What is needed: Copy out the data so that nothing differs from the original.

[Saved data entries]
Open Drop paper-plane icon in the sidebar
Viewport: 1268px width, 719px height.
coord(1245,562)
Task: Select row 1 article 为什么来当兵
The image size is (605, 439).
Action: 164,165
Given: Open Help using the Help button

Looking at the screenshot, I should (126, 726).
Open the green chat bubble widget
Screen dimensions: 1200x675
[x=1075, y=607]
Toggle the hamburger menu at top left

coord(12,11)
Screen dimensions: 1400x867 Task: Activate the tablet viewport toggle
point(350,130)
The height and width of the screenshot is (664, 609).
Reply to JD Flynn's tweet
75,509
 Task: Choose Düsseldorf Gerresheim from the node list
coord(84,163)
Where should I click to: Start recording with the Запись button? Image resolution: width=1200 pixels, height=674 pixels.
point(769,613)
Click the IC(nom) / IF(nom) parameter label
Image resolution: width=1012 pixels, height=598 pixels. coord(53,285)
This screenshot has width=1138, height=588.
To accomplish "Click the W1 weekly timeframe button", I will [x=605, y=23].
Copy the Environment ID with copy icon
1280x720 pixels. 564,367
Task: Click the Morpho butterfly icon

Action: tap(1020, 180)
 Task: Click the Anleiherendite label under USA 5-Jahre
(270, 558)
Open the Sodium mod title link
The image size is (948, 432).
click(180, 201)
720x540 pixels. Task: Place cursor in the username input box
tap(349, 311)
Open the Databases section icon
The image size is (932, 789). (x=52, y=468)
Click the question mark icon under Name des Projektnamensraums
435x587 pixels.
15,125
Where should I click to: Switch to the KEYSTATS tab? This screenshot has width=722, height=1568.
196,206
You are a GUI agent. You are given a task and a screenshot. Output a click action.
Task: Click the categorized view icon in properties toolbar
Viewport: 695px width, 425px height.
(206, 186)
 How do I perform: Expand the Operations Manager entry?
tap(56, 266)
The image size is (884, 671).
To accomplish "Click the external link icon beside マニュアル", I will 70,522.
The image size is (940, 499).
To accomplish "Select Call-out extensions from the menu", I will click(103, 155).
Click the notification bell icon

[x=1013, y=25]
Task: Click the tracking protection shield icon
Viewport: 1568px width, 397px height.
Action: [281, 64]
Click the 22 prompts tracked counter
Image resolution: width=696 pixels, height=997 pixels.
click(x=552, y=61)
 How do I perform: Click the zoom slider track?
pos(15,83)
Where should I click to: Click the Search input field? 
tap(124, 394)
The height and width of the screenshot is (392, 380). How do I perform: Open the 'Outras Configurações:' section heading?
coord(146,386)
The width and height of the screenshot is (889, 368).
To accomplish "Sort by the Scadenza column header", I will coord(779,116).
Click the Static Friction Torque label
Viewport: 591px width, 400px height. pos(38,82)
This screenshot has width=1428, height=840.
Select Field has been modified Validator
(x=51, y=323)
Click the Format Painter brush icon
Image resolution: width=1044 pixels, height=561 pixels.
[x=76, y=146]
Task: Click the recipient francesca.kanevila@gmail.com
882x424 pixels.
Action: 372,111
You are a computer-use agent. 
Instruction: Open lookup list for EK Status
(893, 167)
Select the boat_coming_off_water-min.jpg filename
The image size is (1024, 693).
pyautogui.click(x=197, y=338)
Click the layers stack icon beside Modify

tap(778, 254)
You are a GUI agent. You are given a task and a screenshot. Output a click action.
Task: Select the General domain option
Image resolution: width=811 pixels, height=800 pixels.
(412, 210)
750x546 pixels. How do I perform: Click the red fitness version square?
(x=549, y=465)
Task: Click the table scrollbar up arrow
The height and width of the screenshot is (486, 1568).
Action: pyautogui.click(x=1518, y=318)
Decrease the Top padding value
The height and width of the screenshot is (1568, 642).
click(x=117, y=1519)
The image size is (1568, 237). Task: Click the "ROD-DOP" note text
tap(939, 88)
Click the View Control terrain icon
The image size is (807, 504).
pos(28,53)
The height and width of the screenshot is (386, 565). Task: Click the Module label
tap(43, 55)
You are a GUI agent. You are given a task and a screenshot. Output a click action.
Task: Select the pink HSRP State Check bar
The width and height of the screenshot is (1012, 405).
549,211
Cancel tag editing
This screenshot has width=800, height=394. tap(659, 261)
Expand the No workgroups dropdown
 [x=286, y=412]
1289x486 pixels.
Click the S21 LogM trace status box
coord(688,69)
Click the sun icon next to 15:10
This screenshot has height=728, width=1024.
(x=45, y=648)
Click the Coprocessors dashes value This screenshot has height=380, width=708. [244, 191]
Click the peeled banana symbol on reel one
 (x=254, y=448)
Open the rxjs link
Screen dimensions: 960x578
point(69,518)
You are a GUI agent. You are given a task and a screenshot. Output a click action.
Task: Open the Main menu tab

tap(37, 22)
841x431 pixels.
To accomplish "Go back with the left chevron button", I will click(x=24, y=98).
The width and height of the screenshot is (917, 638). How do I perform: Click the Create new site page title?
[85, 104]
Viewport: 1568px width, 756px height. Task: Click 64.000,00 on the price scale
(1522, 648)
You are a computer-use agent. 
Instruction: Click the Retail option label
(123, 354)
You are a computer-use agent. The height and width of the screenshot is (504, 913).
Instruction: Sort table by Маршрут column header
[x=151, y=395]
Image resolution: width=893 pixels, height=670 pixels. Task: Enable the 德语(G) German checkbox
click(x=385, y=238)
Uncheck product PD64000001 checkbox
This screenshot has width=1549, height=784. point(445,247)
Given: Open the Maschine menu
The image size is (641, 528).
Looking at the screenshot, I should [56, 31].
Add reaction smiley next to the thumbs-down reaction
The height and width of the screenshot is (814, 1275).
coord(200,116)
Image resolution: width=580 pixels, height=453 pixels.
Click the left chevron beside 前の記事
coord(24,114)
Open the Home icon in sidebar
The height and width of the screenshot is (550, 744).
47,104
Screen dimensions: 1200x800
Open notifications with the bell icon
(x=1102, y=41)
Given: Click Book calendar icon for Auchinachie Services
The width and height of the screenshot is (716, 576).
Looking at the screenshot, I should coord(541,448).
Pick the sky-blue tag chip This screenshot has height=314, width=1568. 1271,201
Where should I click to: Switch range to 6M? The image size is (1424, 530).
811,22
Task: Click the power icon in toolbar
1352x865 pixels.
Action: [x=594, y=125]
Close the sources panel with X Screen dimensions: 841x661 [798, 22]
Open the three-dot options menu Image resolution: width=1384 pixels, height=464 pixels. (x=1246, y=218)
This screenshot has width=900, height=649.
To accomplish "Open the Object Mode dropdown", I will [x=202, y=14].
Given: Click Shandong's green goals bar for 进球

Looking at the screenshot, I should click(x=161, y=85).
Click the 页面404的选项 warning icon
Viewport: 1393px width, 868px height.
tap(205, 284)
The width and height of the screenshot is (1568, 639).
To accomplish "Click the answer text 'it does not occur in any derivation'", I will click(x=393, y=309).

Your response:
Open Drop paper-plane icon in the sidebar
Viewport: 1268px width, 719px height.
coord(1245,562)
Task: Select row 1 article 为什么来当兵
The image size is (605, 439).
Action: 164,165
Given: Open Help using the Help button

Looking at the screenshot, I should (126, 726).
Open the green chat bubble widget
Screen dimensions: 1200x675
[x=1075, y=607]
Toggle the hamburger menu at top left

coord(12,11)
Screen dimensions: 1400x867 Task: Activate the tablet viewport toggle
point(350,130)
The height and width of the screenshot is (664, 609).
Reply to JD Flynn's tweet
75,509
 Task: Choose Düsseldorf Gerresheim from the node list
coord(84,163)
Where should I click to: Start recording with the Запись button? Image resolution: width=1200 pixels, height=674 pixels.
point(769,613)
Click the IC(nom) / IF(nom) parameter label
Image resolution: width=1012 pixels, height=598 pixels. coord(53,285)
This screenshot has width=1138, height=588.
To accomplish "Click the W1 weekly timeframe button", I will [x=605, y=23].
Copy the Environment ID with copy icon
1280x720 pixels. 564,367
Task: Click the Morpho butterfly icon

Action: tap(1020, 180)
 Task: Click the Anleiherendite label under USA 5-Jahre
(270, 558)
Open the Sodium mod title link
The image size is (948, 432).
click(180, 201)
720x540 pixels. Task: Place cursor in the username input box
tap(349, 311)
Open the Databases section icon
The image size is (932, 789). (x=52, y=468)
Click the question mark icon under Name des Projektnamensraums
435x587 pixels.
15,125
Where should I click to: Switch to the KEYSTATS tab? This screenshot has width=722, height=1568.
196,206
You are a GUI agent. You are given a task and a screenshot. Output a click action.
Task: Click the categorized view icon in properties toolbar
Viewport: 695px width, 425px height.
(206, 186)
 How do I perform: Expand the Operations Manager entry?
tap(56, 266)
The image size is (884, 671).
To accomplish "Click the external link icon beside マニュアル", I will 70,522.
The image size is (940, 499).
To accomplish "Select Call-out extensions from the menu", I will click(103, 155).
Click the notification bell icon

[x=1013, y=25]
Task: Click the tracking protection shield icon
Viewport: 1568px width, 397px height.
Action: [281, 64]
Click the 22 prompts tracked counter
Image resolution: width=696 pixels, height=997 pixels.
click(x=552, y=61)
 How do I perform: Click the zoom slider track?
pos(15,83)
Where should I click to: Click the Search input field? 
tap(124, 394)
The height and width of the screenshot is (392, 380). How do I perform: Open the 'Outras Configurações:' section heading?
coord(146,386)
The width and height of the screenshot is (889, 368).
To accomplish "Sort by the Scadenza column header", I will coord(779,116).
Click the Static Friction Torque label
Viewport: 591px width, 400px height. pos(38,82)
This screenshot has width=1428, height=840.
Select Field has been modified Validator
(x=51, y=323)
Click the Format Painter brush icon
Image resolution: width=1044 pixels, height=561 pixels.
[x=76, y=146]
Task: Click the recipient francesca.kanevila@gmail.com
882x424 pixels.
Action: 372,111
You are a computer-use agent. 
Instruction: Open lookup list for EK Status
(893, 167)
Select the boat_coming_off_water-min.jpg filename
The image size is (1024, 693).
pyautogui.click(x=197, y=338)
Click the layers stack icon beside Modify

tap(778, 254)
You are a GUI agent. You are given a task and a screenshot. Output a click action.
Task: Select the General domain option
Image resolution: width=811 pixels, height=800 pixels.
(412, 210)
750x546 pixels. How do I perform: Click the red fitness version square?
(x=549, y=465)
Task: Click the table scrollbar up arrow
The height and width of the screenshot is (486, 1568).
Action: pyautogui.click(x=1518, y=318)
Decrease the Top padding value
The height and width of the screenshot is (1568, 642).
click(x=117, y=1519)
The image size is (1568, 237). Task: Click the "ROD-DOP" note text
tap(939, 88)
Click the View Control terrain icon
The image size is (807, 504).
pos(28,53)
The height and width of the screenshot is (386, 565). Task: Click the Module label
tap(43, 55)
You are a GUI agent. You are given a task and a screenshot. Output a click action.
Task: Select the pink HSRP State Check bar
The width and height of the screenshot is (1012, 405).
549,211
Cancel tag editing
This screenshot has width=800, height=394. tap(659, 261)
Expand the No workgroups dropdown
 [x=286, y=412]
1289x486 pixels.
Click the S21 LogM trace status box
coord(688,69)
Click the sun icon next to 15:10
This screenshot has height=728, width=1024.
(x=45, y=648)
Click the Coprocessors dashes value This screenshot has height=380, width=708. [244, 191]
Click the peeled banana symbol on reel one
 (x=254, y=448)
Open the rxjs link
Screen dimensions: 960x578
point(69,518)
You are a GUI agent. You are given a task and a screenshot. Output a click action.
Task: Open the Main menu tab

tap(37, 22)
841x431 pixels.
To accomplish "Go back with the left chevron button", I will click(x=24, y=98).
The width and height of the screenshot is (917, 638). How do I perform: Click the Create new site page title?
[85, 104]
Viewport: 1568px width, 756px height. Task: Click 64.000,00 on the price scale
(1522, 648)
You are a computer-use agent. 
Instruction: Click the Retail option label
(123, 354)
You are a computer-use agent. The height and width of the screenshot is (504, 913).
Instruction: Sort table by Маршрут column header
[x=151, y=395]
Image resolution: width=893 pixels, height=670 pixels. Task: Enable the 德语(G) German checkbox
click(x=385, y=238)
Uncheck product PD64000001 checkbox
This screenshot has width=1549, height=784. point(445,247)
Given: Open the Maschine menu
The image size is (641, 528).
Looking at the screenshot, I should [56, 31].
Add reaction smiley next to the thumbs-down reaction
The height and width of the screenshot is (814, 1275).
coord(200,116)
Image resolution: width=580 pixels, height=453 pixels.
Click the left chevron beside 前の記事
coord(24,114)
Open the Home icon in sidebar
The height and width of the screenshot is (550, 744).
47,104
Screen dimensions: 1200x800
Open notifications with the bell icon
(x=1102, y=41)
Given: Click Book calendar icon for Auchinachie Services
The width and height of the screenshot is (716, 576).
Looking at the screenshot, I should coord(541,448).
Pick the sky-blue tag chip This screenshot has height=314, width=1568. 1271,201
Where should I click to: Switch range to 6M? The image size is (1424, 530).
811,22
Task: Click the power icon in toolbar
1352x865 pixels.
Action: [x=594, y=125]
Close the sources panel with X Screen dimensions: 841x661 [798, 22]
Open the three-dot options menu Image resolution: width=1384 pixels, height=464 pixels. (x=1246, y=218)
This screenshot has width=900, height=649.
To accomplish "Open the Object Mode dropdown", I will [x=202, y=14].
Given: Click Shandong's green goals bar for 进球

Looking at the screenshot, I should click(x=161, y=85).
Click the 页面404的选项 warning icon
Viewport: 1393px width, 868px height.
tap(205, 284)
The width and height of the screenshot is (1568, 639).
To accomplish "Click the answer text 'it does not occur in any derivation'", I will click(x=393, y=309).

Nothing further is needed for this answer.